[Your objective]: Omit the pictures from the entries below and retype everything else exactly.

[Listed records]:
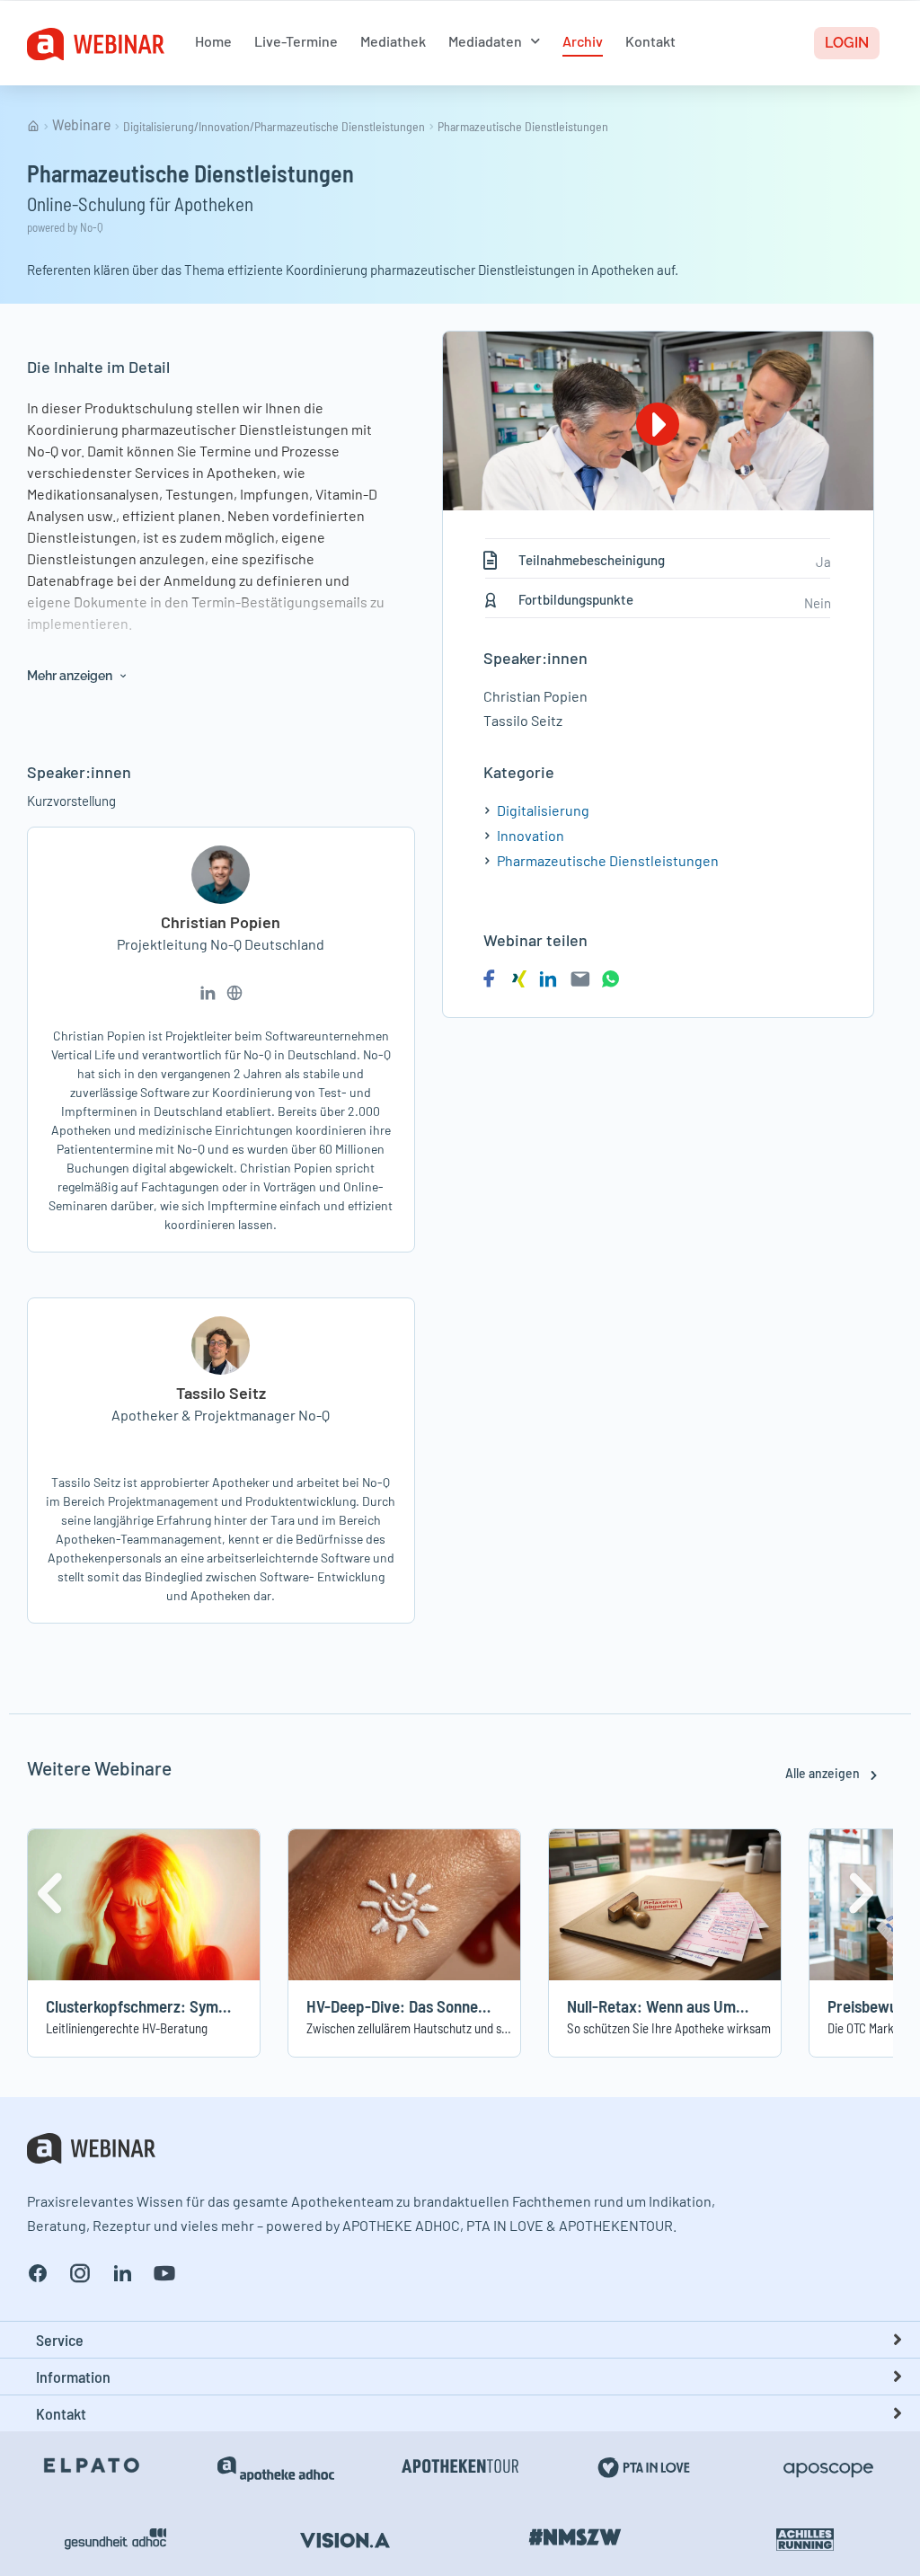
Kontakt (650, 40)
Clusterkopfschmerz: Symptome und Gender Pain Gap (224, 2006)
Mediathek (393, 40)
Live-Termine (296, 40)
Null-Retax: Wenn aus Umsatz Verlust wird (707, 2006)
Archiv (582, 40)
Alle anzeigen (823, 1773)
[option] (144, 1943)
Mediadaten (485, 40)
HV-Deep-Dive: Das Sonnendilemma (424, 2006)
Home (213, 40)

[Your solution]:
Kontakt (650, 40)
Clusterkopfschmerz: Symptome und Gender Pain Gap (224, 2006)
Mediathek (393, 40)
Live-Termine (296, 40)
Null-Retax: Wenn aus Umsatz Verlust wird (707, 2006)
Archiv (582, 40)
Alle anzeigen (823, 1773)
[option] (144, 1943)
Mediadaten (485, 40)
HV-Deep-Dive: Das Sonnendilemma (424, 2006)
Home (213, 40)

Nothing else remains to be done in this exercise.